1) I agree that Pokemon on smartphones will definitely be a hit, but I am very
skeptical of Nintendo's capability to execute well against that particular
platform. Mobile gaming is a very different beast from the packaged goods
console gaming space in which Nintendo is currently comfortable. They not only
lack the experience and expertise, but more fundamentally lack the willingness
to adopt a new platform. This is actually a common trait among almost all
established game publishers such as Activision and Ubisoft. I highly doubt an
iOS Pokemon would be the success it needs to be.

2) Handheld is a declining market. Period. Continuing making handhelds is not
going to dig Nintendo out of the hole they are already in. Putting Pokemon on
iOS would definitely not help, as the franchise is likely the biggest hardware
mover for them. This is where the original post contradicts itself: doubling
down on handheld while making a move on smartphones is a very bad idea.

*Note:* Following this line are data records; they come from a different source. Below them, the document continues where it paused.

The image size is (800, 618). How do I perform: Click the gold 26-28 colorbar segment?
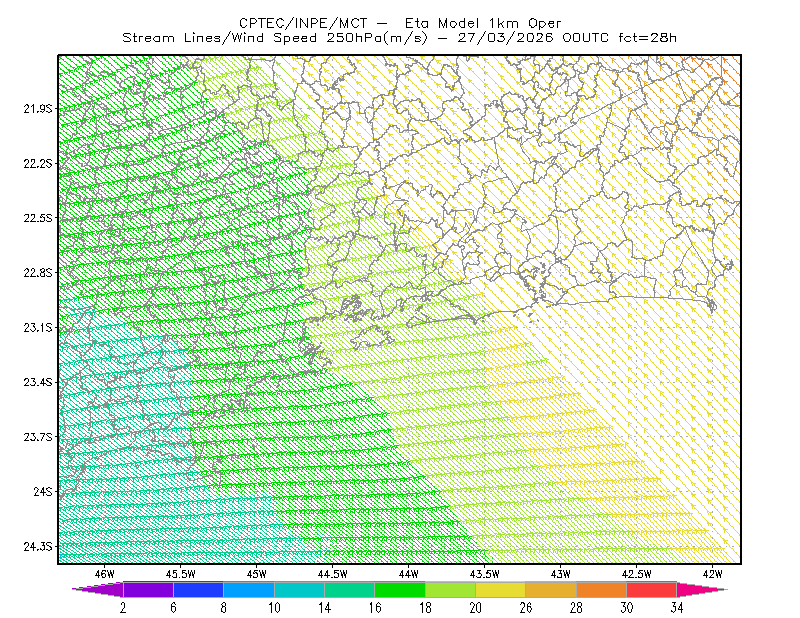click(x=551, y=589)
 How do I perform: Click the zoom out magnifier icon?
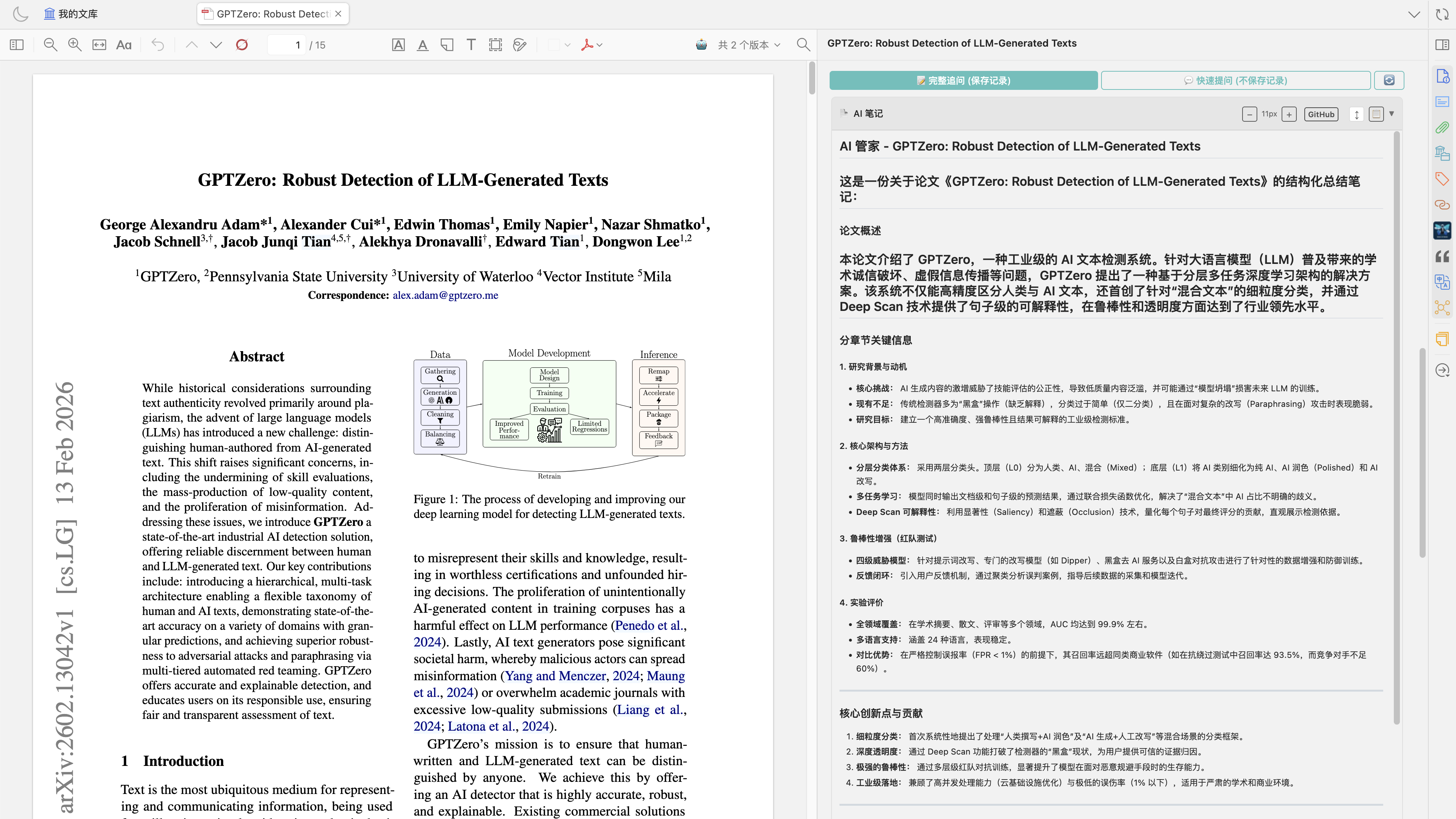pos(50,45)
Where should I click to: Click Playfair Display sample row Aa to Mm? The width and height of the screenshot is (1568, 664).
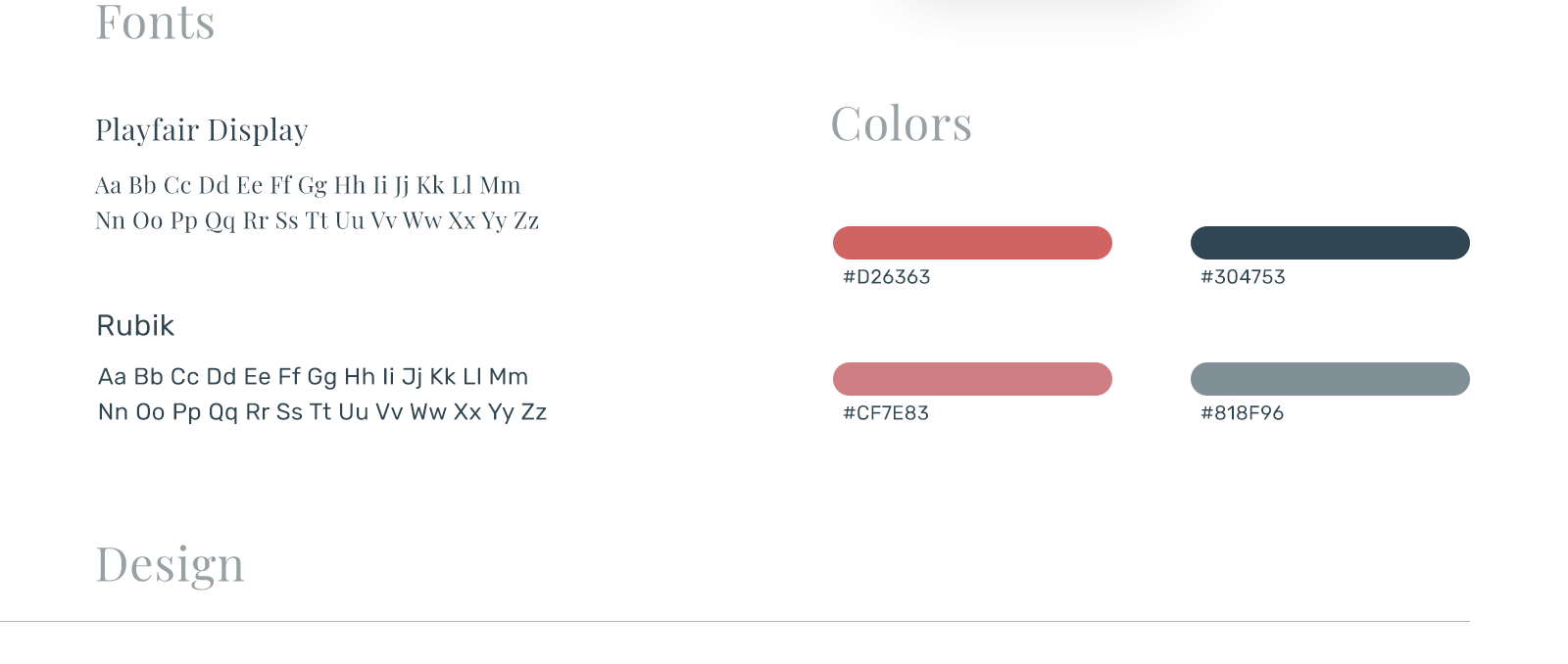pyautogui.click(x=308, y=185)
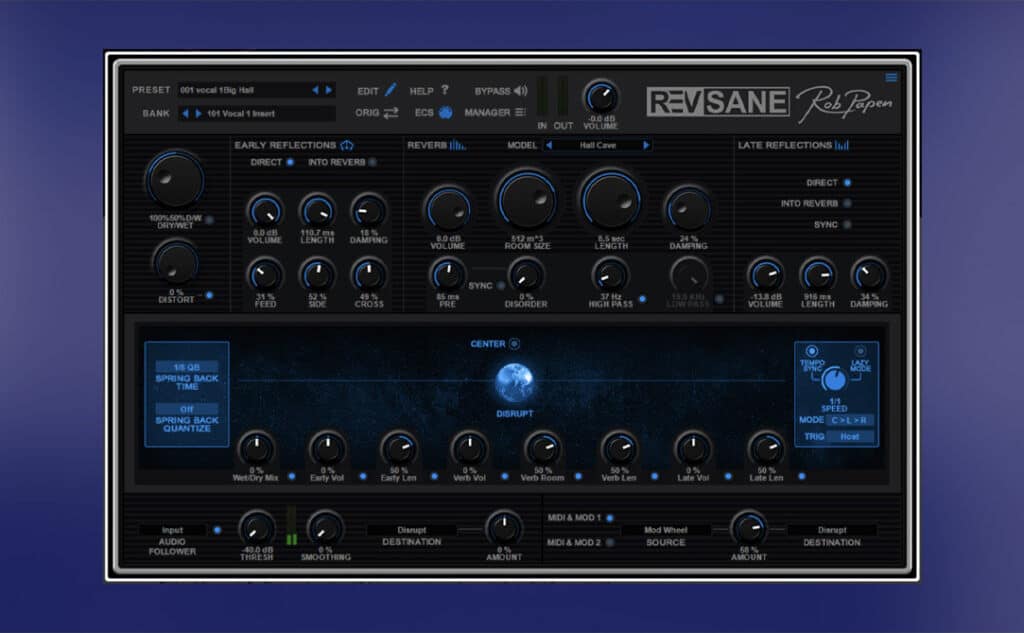
Task: Open the Mod Wheel source dropdown
Action: point(665,530)
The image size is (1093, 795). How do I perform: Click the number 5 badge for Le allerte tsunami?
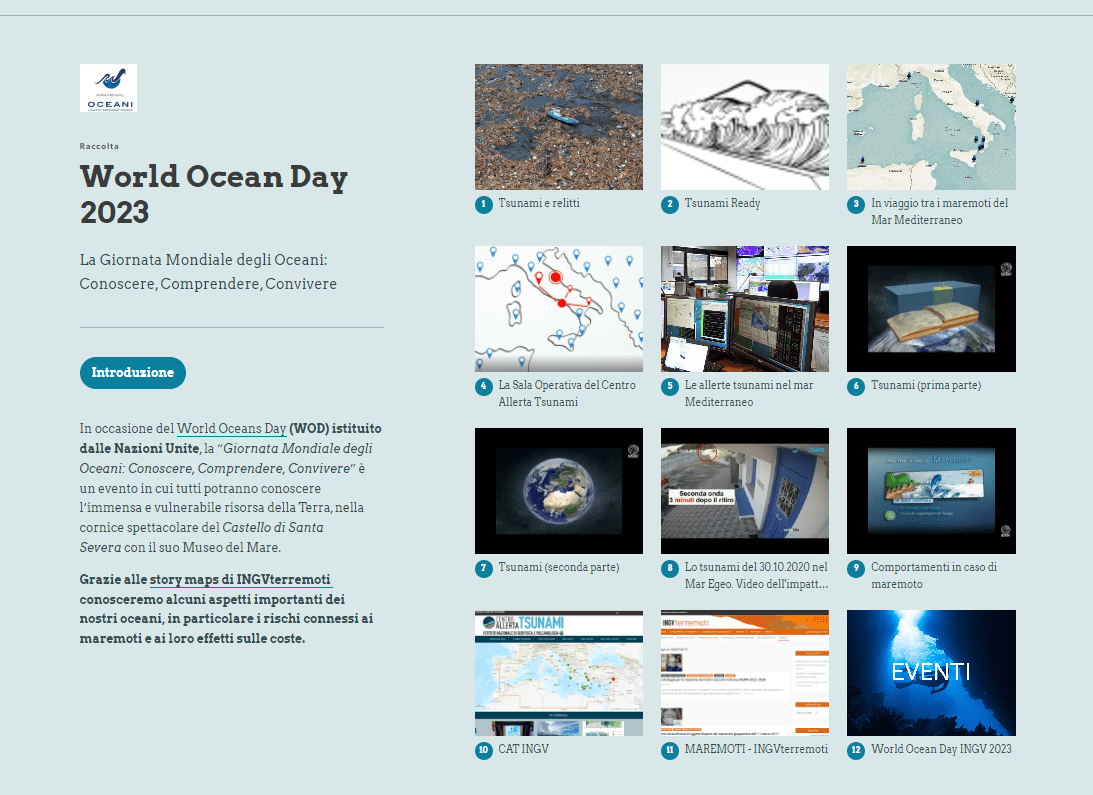669,386
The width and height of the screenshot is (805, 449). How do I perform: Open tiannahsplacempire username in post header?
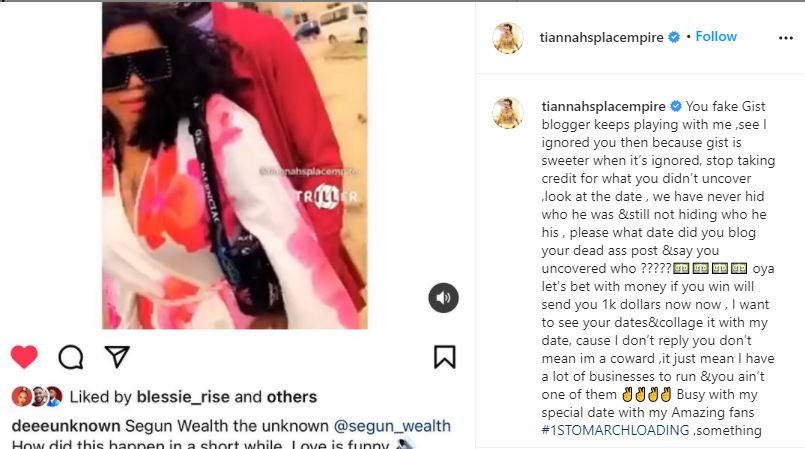[x=601, y=37]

3) Stop making home consoles and make titles available on rival consoles?
Really? The post is simply suggesting Nintendo to castrate itself of a core
competitive advantage of theirs. The level of disingenuousness is simply
appalling.

------
harunurhan
If they made nintendo games for mobile and other consoles, there would not be
any reason to buy a nintendo handheld or home console.

------
icarusmad
It's a prescription that'd end up killing the patient.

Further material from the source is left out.